Cat didn’t know which was worse.
Either Wyatt Miller was an obsessive liar, and the police couldn’t do a thing about it, or the person who was doing this to her was still out there.
And still unknown.
17
Maggie climbed out of her banged up yellow Avalanche in the parking lot of the Two Bridges Motel. The cheap truck stop was located in an industrial area south of the city, on the other side of a rusted fence from the speeding traffic on I-35. Warehouses and auto shops surrounded it, and a maze of power lines ran overhead. Rows of motel windows faced the freeway, with identical white curtains hung in each room. The baby-blue building needed new paint.

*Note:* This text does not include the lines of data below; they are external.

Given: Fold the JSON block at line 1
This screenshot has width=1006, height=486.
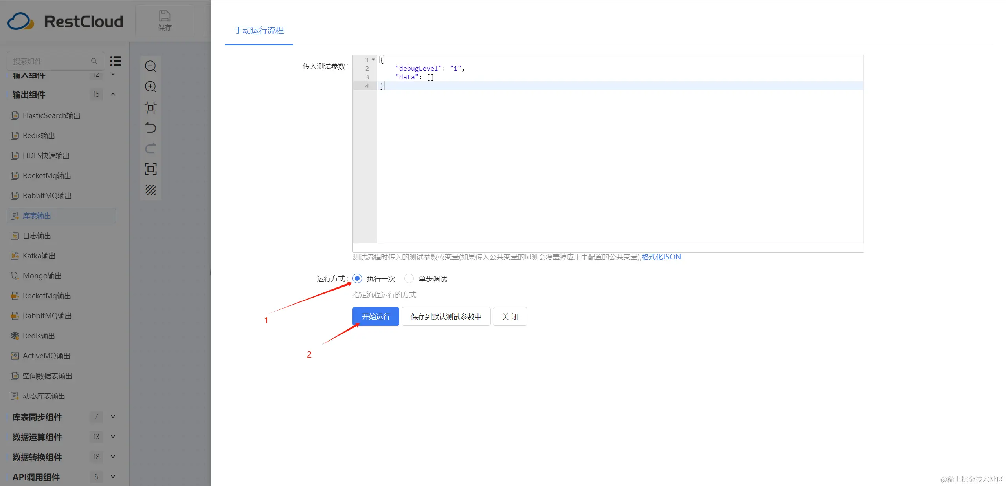Looking at the screenshot, I should (373, 60).
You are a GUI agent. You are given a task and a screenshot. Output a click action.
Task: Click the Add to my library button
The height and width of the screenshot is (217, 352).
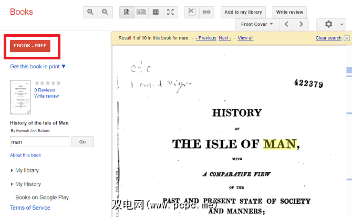pos(243,12)
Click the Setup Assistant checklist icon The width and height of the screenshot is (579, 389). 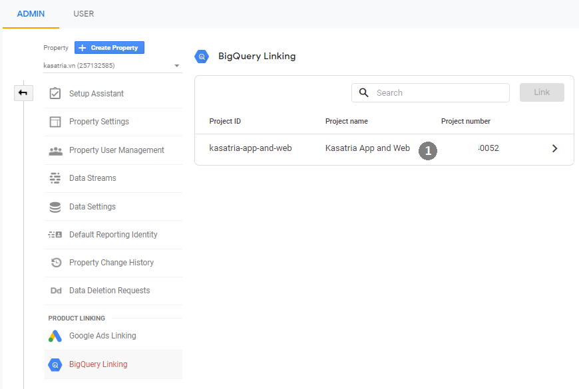55,94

Dan Erickson got out, too, and put his hands on his hips. He chewed gum at a rapid clip. “This is where Ned Baer stayed that summer?”
“Yup.”
“Man, the life of a reporter, huh?”
They headed for the motel office. It was mid-afternoon, and the parking lot was mostly empty, in the slump between checkouts and check-ins. The office was warm, and a fan with a noisy motor blew air around the snug space, but it couldn’t get rid of the mildew smell. A faded print of Jesus in a cracked glass frame was hung on the wall above an array of tourist brochures. Maggie found herself thinking that Jesus had already suffered enough and didn’t deserve to spend time here.